Com'è noto, al fine di consentire l'immediata applicazione delle nuove disposizioni, il medesimo decreto ha previsto una disciplina transitoria per l'anno scolastico appena avviato e per l'anno successivo, secondo la quale la predetta documentazione deve essere presentata dai genitori dei minori presso le istituzioni del sistema nazionale di istruzione, i centri di formazione professionale regionale, i servizi educativi e le scuole per l'infanzia, ivi incluse quelle private non paritarie, alle scadenze previste (10 settembre 2017, per i servizi educativi e le scuole per l'infanzia; 31 ottobre 2017, per tutti gli altri gradi di istruzione). Inoltre, "la documentazione comprovante l'effettuazione delle vaccinazioni obbligatorie può essere sostituita dalla dichiarazione resa ai sensi del decreto del Presidente della Repubblica 28 dicembre 2000, n. 445" e, in tal caso, la medesima documentazione va presentata "entro il 10 marzo 2018" (art. 5).

In tale contesto, il Garante, sulla base di una richiesta pervenuta da un Ufficio Scolastico Regionale, ha adottato un provvedimento urgente, che ha ritenuto di estendere anche agli Uffici scolastici e alle aziende sanitarie locali appartenenti ad altre Regioni, autorizzando, ai sensi degli artt. 19, comma 2, e 39, comma 1, lett. a), del Codice, gli istituti scolastici a comunicare i dati personali degli iscritti alle Ausl competenti per territorio. Nel predetto provvedimento il Garante ha ritenuto fondata l'esigenza di ammettere la comunicazione dei dati personali degli iscritti dalle scuole alle Ausl per consentire loro una migliore gestione delle richieste dei genitori, considerato l'ingente numero di soggetti coinvolti e la ristrettezza dei termini previsti, consentendo anche che le Ausl che lo avessero ritenuto potessero inviare la documentazione sull'assolvimento degli obblighi vaccinali direttamente ai genitori, evitando agli stessi l'onere di recarsi presso la struttura sanitaria, limitando, in tal modo, l'afflusso ai casi in cui risulti effettivamente necessario.

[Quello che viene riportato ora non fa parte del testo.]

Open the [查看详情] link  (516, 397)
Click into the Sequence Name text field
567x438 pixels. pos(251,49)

Ciò premesso, con riferimento all'iniziativa prospettata da codesta Regione, si fa presente che le informazioni oggetto della comunicazione da parte delle Ausl, devono essere qualificate sensibili in quanto idonee a rivelare lo stato di salute dei minori, poiché tra i soggetti non in regola potrebbero ad esempio essere ricompresi minori rientranti nei casi di esonero, omissione o differimento connesse a situazioni di morbilità, pregresse o attuali, temporanee o permanenti.
Sulla base di tali considerazioni, si evidenzia che la comunicazione di dati personali che codesta Regione intende effettuare, non può trovare soluzione all'interno di quanto previsto dagli artt. 19, comma 2, e 39, comma 1, lett. a), del Codice i quali si applicano esclusivamente ai dati personali diversi da quelli sensibili e giudiziari.

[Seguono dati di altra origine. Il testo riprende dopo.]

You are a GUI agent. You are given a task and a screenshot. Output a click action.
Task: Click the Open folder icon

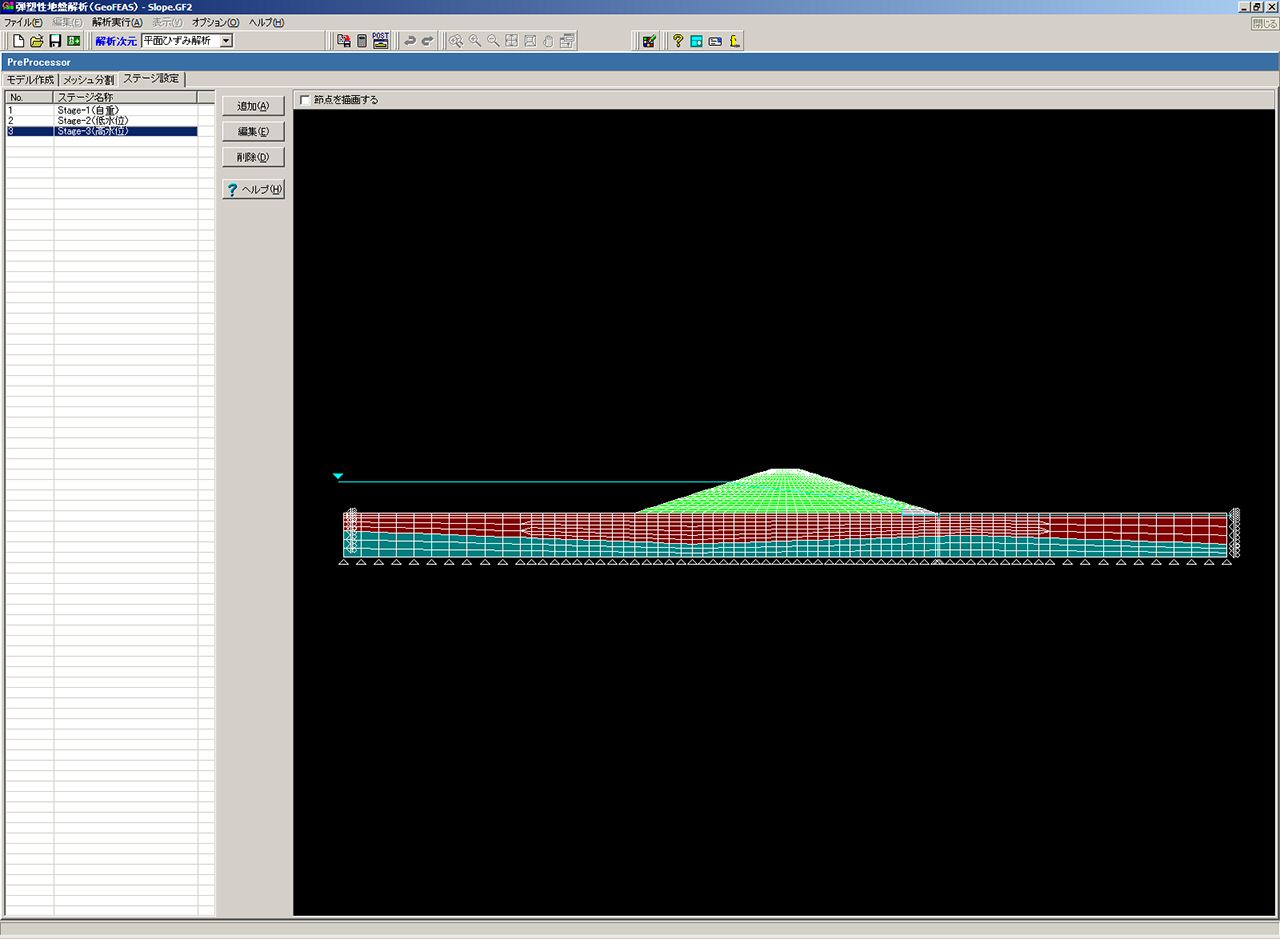tap(37, 41)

Ciò premesso, si rappresenta che l'Autorità valuta positivamente il regime introdotto dall'art. 3-bis, in quanto prevede la realizzazione di flussi informativi tra gli enti preposti che, adottando le misure più idonee, possono ridurre notevolmente i rischi per i diritti degli interessati. Al riguardo, laddove non fossero introdotte modifiche normative tese ad anticipare l'applicabilità del predetto regime alle Regioni che già sono in possesso di dati corretti, completi e aggiornati sulla situazione vaccinale dei minori (ad esempio, nel caso in cui abbiano istituito un'anagrafe vaccinale regionale), si ricorda che i trattamenti sottesi a tale procedura possono essere autorizzati, ai sensi dell'art. 20, comma 3 del Codice, purché i titolari provvedano, con atto di natura regolamentare, a identificare e rendere pubblici il tipo di dati e le operazioni che si intendono realizzare.